Al llegar al piso aún estaba bastante nervioso y nada más entrar tuve la necesidad de contar dónde había estado y lo que me había pasado. La carcajada que provoqué entre mis superiores, sobre todo en un vasco que parecía ser el más puesto en asuntos de política y que me dijo con cierta guasonería:
- Has participado en una manifestación falangista.
- ¿Y eso es malo? - pregunté con santa inocencia.
- ¿A ti qué te parece? - me preguntó él a su vez.
- Pues no tengo ni idea.
- Los falangistas - dijo - son el mejor soporte que tiene Franco, con su ayuda y la de algunos más ha hecho lo que le ha dado la gana durante más de treinta años en este país.
- ¿Pero yo siempre había oído que gracias a él había paz en España?
- Pero la paz en las dictaduras suele llevar consigo la falta de libertades.

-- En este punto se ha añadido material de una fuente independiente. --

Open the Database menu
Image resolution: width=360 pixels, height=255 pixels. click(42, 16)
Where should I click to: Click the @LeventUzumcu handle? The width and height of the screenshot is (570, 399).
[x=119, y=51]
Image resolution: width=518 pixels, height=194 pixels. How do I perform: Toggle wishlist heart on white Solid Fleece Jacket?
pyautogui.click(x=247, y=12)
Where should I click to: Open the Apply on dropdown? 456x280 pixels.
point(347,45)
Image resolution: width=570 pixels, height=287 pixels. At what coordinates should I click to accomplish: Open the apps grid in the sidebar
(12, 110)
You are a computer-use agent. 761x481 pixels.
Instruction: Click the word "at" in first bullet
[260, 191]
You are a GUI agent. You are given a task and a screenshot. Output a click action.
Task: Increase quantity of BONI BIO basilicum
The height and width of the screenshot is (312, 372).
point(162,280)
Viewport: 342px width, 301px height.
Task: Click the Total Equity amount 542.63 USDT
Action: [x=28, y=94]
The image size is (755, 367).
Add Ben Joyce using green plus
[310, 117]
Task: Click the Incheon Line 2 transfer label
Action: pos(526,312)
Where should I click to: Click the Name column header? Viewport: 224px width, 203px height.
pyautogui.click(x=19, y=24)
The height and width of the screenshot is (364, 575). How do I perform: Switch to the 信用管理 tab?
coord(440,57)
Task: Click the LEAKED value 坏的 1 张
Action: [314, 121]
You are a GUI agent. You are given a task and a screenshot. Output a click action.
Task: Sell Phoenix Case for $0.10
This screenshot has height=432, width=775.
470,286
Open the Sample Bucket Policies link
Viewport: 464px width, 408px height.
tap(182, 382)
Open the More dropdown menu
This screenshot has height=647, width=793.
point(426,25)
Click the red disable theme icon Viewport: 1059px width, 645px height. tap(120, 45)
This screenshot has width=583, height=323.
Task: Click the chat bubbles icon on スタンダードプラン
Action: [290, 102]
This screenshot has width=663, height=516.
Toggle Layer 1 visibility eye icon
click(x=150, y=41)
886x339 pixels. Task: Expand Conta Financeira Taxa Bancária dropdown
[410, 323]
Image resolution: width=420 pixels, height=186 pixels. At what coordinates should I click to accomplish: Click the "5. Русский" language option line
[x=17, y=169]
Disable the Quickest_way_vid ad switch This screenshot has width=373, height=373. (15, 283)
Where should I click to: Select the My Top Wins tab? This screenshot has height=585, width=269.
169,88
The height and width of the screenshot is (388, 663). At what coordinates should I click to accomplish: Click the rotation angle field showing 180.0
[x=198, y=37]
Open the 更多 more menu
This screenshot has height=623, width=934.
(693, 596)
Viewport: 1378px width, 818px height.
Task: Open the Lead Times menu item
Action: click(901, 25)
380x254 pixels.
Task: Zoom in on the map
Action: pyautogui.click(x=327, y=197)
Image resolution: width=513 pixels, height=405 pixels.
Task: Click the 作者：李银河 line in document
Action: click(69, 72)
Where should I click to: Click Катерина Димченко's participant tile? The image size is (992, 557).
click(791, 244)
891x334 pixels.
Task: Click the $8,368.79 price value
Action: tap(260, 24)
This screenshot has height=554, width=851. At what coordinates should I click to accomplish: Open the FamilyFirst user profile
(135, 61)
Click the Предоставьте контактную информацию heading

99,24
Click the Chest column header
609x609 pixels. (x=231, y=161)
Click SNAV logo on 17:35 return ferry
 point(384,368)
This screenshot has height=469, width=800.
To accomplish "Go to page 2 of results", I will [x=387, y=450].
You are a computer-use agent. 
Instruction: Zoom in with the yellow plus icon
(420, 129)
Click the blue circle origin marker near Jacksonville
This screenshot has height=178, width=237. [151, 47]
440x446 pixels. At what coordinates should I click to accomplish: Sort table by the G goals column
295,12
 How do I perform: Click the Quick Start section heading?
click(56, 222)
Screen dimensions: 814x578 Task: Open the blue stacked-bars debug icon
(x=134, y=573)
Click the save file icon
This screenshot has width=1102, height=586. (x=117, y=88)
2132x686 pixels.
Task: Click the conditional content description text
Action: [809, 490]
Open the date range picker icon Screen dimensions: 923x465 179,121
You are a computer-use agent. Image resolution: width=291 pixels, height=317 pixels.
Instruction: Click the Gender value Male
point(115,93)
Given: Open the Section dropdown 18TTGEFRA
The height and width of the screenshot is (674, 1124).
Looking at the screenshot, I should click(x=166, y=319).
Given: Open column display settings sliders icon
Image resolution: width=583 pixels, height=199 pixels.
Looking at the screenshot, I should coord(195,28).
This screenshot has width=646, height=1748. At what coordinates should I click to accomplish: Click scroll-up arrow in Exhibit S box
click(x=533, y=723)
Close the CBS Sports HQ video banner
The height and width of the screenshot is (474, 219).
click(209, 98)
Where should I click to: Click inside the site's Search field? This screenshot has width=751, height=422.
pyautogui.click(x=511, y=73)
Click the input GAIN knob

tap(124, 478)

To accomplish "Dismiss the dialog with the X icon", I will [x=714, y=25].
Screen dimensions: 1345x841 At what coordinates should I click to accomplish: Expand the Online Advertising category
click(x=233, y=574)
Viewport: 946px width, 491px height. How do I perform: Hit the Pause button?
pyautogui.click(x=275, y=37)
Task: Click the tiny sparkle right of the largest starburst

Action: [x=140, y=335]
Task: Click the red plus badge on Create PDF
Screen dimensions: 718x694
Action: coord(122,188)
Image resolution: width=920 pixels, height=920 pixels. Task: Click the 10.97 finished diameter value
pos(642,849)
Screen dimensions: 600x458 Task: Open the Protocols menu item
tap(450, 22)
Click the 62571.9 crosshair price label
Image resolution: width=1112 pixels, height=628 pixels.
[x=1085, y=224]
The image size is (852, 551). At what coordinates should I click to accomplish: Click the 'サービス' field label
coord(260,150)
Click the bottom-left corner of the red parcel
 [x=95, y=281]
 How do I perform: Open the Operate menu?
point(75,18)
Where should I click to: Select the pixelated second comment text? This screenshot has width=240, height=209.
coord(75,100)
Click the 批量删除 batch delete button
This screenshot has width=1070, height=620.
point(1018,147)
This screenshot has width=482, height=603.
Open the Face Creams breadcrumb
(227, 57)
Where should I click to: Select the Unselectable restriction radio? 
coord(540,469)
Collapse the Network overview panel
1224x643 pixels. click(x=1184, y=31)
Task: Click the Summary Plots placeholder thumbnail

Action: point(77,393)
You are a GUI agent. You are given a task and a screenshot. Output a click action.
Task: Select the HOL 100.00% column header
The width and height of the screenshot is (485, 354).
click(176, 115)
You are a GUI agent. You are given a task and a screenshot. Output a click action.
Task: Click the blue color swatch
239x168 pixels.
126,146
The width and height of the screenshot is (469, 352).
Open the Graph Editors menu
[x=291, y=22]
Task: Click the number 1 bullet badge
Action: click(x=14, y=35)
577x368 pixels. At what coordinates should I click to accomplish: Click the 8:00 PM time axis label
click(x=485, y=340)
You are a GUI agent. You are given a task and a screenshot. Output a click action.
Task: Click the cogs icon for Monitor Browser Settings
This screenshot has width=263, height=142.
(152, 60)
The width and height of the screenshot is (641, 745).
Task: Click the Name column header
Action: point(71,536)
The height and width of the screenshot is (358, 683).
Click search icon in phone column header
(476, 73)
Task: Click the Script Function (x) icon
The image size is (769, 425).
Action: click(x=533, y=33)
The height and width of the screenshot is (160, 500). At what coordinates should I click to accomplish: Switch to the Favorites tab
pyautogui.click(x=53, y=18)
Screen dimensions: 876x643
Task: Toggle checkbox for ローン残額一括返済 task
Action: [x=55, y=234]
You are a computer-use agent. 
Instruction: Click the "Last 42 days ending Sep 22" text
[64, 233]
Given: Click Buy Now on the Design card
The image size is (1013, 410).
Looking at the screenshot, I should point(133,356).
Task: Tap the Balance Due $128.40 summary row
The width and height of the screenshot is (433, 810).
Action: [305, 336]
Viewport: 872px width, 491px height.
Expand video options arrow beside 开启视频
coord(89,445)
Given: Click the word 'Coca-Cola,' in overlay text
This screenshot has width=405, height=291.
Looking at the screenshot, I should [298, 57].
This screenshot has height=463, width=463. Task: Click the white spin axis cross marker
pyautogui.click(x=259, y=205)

- Claro, y eso si que es malo.
- Malo y peligroso.
- ¿Y por qué no nos lo han explicado antes, cuando estábamos en el colegio y parecía que España fuera el último defensor de la fe católica?
- Precisamente por eso.
No entendía nada de lo que estaba pasando. Tan solo saqué la conclusión de que lo que había hecho no había sido acertado. Aquel día descubrí que vivía en un país en el que había una dictadura y que aquello a mucha gente le parecía mal, aunque tampoco sabía muy bien qué era una dictadura.
Había servido de motivo de burla y risa para algunos de mis compañeros y me volví a prometer a mí mismo ser más precavido a la hora de contar lo que me pudiera pasar.